Entretien avec Kamal Al-Fayoumi, dirigeant textile à Mahalla

Au fond, dans la nuit, on voit les énormes cheminées de la centrale électrique qui alimente tout le secteur textile ainsi qu’une partie des quartiers de Al-Mahalla Al-Khubra, grosse ville tentaculaire d’un demi-million d’habitants de la région du Delta. Le soleil a disparu depuis longtemps mais il fait encore très chaud, une impression sans doute renforcée par le taux d’humidité très élevé qui se respire en Basse-Egypte. On approche de l’heure du changement d’équipe et on voit des ouvriers qui commencent à presser le pas dans les rues qui mènent à une des multiples portes de l’usine Misr Spinning and Weaving Co. Ici la vie est rythmée par les hurlements de la sirène de l’usine également connue comme Ghazl Al Mahalla, Textiles de Mahalla, nom que porte également l’équipe de foot locale dont on voit les couleurs peintes sur les murs un peu partout. Dernièrement cependant, les graffitis ont été supplantés par ceux des partis politiques et des slogans, des partis libéraux, islamistes et de la gauche, qui réapparaissent sur les murs de la ville.

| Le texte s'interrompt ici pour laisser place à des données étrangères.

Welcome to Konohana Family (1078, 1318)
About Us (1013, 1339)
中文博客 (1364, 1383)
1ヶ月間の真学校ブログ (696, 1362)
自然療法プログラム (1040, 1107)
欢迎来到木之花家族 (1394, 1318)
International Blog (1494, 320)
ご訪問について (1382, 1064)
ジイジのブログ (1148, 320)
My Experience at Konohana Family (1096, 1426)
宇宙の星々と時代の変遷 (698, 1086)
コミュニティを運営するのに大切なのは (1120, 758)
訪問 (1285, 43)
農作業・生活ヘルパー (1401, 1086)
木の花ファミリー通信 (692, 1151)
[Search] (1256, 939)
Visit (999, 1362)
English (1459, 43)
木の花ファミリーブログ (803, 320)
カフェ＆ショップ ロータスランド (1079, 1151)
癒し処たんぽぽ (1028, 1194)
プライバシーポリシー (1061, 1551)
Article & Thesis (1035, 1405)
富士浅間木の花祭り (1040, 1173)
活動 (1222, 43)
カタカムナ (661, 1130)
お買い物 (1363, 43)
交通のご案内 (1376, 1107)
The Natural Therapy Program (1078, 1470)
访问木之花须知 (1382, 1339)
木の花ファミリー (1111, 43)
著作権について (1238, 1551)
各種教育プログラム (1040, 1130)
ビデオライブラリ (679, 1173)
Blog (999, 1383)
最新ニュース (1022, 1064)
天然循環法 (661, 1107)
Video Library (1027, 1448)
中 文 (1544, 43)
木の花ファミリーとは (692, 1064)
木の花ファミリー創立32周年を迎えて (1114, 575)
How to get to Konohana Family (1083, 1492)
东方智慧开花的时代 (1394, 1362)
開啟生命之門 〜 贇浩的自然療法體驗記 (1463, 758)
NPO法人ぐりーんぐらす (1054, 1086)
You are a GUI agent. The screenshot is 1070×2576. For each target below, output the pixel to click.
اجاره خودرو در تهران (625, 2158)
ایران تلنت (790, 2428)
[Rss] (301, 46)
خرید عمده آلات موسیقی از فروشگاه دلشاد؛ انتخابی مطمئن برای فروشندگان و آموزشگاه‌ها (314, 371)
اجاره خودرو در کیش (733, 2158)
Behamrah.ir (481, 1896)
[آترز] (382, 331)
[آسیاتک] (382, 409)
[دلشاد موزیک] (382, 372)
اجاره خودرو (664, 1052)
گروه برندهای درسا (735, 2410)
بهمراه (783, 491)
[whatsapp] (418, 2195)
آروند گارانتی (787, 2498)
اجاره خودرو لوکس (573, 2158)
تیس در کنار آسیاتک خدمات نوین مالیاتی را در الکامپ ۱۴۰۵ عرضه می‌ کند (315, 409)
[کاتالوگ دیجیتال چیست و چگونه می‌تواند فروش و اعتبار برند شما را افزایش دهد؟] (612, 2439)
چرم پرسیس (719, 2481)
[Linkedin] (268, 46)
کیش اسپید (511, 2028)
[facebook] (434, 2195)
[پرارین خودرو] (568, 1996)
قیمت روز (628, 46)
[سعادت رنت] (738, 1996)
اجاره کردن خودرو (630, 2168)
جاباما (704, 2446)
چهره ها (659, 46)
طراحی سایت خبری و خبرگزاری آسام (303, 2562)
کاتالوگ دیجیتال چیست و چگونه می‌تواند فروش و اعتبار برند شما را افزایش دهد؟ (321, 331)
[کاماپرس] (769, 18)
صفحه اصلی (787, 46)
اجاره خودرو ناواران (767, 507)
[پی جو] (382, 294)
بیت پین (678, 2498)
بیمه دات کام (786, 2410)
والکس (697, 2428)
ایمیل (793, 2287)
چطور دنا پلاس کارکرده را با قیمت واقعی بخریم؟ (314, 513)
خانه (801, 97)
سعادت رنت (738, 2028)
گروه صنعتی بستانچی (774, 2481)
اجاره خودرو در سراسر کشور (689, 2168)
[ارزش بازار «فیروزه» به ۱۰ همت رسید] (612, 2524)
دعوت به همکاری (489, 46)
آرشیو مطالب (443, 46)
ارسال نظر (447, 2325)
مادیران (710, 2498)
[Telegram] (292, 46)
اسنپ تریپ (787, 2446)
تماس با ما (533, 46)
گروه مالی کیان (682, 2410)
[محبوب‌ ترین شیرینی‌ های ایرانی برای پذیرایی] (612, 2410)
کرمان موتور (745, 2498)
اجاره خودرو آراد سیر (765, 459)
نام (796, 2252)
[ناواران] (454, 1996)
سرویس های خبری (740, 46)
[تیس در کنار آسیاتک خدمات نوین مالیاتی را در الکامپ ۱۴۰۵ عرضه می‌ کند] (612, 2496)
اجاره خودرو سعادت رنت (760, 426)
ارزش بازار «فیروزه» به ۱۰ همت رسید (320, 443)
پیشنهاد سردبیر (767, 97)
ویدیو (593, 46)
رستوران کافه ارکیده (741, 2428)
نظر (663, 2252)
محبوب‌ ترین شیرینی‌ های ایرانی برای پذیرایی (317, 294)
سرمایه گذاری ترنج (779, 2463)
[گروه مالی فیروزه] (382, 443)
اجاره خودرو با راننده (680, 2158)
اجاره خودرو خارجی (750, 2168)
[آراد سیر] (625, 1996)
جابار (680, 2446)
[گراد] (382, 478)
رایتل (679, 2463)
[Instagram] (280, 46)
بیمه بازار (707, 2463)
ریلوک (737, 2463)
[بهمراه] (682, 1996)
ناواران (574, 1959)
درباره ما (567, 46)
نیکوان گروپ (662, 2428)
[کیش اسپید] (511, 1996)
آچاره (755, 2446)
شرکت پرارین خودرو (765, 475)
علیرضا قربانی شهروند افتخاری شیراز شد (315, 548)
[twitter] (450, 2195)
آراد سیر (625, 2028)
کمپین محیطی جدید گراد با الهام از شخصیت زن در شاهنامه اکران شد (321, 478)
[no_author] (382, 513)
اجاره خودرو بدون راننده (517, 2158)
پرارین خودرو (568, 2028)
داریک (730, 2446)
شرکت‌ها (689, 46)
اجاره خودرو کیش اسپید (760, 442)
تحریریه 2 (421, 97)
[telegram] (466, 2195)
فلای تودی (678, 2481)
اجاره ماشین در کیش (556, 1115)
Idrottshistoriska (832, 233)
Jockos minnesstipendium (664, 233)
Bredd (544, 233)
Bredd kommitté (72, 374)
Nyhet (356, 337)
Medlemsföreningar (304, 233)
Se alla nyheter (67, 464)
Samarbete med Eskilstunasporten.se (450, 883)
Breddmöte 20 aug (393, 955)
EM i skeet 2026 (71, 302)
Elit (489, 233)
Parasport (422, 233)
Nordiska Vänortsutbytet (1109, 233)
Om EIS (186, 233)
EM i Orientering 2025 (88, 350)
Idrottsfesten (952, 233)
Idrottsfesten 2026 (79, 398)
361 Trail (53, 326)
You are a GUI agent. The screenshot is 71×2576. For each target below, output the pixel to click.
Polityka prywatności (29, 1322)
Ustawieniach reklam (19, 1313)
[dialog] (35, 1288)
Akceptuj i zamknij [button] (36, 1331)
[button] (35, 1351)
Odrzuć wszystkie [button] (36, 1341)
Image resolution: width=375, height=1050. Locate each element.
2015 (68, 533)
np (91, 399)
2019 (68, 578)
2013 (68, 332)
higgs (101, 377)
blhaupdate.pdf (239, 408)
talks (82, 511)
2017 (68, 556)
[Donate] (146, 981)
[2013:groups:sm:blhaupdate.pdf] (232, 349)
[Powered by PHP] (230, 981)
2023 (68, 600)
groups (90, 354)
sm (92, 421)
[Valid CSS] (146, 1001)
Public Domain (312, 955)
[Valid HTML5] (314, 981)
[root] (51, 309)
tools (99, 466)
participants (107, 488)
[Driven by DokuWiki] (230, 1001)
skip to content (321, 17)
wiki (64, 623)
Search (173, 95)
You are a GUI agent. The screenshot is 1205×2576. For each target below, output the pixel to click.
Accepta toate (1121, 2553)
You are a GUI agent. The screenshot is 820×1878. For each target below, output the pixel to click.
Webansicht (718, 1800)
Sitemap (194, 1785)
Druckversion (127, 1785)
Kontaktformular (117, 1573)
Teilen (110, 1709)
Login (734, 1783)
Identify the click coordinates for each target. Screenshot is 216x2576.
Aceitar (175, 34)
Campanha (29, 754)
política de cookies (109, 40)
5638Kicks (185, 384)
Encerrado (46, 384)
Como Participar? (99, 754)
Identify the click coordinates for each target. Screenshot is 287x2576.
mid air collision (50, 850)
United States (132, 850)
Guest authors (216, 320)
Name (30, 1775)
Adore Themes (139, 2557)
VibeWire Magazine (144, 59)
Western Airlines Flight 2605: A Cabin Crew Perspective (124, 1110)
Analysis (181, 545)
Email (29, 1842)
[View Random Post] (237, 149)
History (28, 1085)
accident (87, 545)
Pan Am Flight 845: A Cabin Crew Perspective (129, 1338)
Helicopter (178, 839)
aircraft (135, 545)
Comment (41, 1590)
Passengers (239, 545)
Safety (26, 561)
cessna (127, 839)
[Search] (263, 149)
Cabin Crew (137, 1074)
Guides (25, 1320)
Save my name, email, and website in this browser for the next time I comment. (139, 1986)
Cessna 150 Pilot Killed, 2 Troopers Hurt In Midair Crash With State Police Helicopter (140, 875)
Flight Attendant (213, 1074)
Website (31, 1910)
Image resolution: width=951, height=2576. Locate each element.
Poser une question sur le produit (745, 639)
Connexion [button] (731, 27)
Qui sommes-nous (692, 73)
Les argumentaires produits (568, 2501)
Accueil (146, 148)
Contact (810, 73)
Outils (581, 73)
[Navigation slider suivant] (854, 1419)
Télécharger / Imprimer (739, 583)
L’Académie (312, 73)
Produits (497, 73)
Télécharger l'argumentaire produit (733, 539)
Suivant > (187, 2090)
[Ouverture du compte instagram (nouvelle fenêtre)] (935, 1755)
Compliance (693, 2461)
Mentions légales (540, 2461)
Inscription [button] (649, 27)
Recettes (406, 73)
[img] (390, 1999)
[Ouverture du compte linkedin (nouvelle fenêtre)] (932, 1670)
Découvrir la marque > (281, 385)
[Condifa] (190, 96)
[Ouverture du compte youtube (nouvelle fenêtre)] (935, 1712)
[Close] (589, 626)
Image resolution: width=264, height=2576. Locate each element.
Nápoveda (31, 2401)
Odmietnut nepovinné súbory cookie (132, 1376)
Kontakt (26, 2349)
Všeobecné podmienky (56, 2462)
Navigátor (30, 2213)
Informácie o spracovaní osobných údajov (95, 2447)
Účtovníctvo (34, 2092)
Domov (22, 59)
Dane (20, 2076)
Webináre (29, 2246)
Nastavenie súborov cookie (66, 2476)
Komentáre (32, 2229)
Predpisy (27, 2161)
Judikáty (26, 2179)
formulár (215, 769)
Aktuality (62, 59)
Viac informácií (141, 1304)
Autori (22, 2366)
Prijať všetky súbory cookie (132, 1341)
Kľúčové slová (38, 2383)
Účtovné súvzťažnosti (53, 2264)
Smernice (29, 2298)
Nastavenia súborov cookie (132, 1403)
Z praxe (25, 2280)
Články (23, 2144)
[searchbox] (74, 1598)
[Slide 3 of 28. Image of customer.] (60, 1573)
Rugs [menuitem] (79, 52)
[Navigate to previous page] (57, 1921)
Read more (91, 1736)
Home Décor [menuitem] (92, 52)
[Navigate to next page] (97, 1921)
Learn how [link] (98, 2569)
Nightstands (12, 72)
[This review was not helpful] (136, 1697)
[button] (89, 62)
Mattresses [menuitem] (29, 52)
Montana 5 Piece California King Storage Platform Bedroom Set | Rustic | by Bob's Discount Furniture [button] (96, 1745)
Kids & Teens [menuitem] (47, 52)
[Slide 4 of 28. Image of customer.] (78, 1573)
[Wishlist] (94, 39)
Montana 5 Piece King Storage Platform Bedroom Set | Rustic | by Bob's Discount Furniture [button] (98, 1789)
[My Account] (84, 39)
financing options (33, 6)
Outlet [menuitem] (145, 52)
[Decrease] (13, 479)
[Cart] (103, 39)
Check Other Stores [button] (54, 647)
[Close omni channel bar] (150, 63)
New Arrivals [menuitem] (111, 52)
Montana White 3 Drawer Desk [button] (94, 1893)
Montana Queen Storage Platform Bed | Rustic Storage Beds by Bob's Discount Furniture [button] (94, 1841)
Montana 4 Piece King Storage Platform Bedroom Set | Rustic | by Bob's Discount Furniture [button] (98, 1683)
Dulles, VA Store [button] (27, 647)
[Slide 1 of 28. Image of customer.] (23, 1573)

Kamal Al-Fayoumi nous attend dans un café non loin d’une des portes d’entrée de l’usine. Il est avec des collègues qui, comme lui, ne vont pas tarder à rentrer à l’usine pour l’équipe de nuit. Cheikh Kamal se lève de sa chaise et vient nous saluer. Les camarades qui ont organisé la rencontre et le traduisent ainsi que ses collègues de travail l’appellent ainsi, en signe de respect. Al-Fayoumi, en effet, n’est pas n’importe qui à Mahalla. Cheikh Kamal est l’un des principaux dirigeants ouvriers de cette entreprise qui est l’une des plus grosses usines de filature de tout le Moyen-Orient et qui emploie encore aujourd’hui plus de 25.000 ouvriers, soit prés d’un dixième de tous les travailleurs du secteur textile en Egypte.

C’est à Mahalla que les premières luttes ouvrières dures sont reparties au milieu des années 2000. Des luttes ouvrières au sens plein du terme, car portées notamment par des travailleuses du secteur, en décembre 2006. C’est de Mahalla qu’est parti également l’appel à la grève du 6 avril 2008, qui sera un point de référence obligé pour toute l’opposition au régime Moubarak. La police du régime arrête et emprisonne les principaux leaders ouvriers du mouvement, dont Kamal. C’est l’occasion de trois journées d’émeutes dans la ville et sa grande banlieue au cours desquelles la police recule devant les manifestants et les ouvriers comme dans une sorte de signe avant-coureur de ce qui arrivera Place Tahrir trois ans plus tard, en janvier et février 2011. Ce sont ces mêmes mobilisations ouvrières qui seront une des sources d’inspiration pour les travailleurs qui bientôt vont commencer, avant même la chute du tyran en février 2011, à s’organiser en syndicats indépendants, au sein de la Fédération des Syndicats Indépendants (ITUF, selon l’acronyme en anglais), autonome du régime et du parti National Démocrate.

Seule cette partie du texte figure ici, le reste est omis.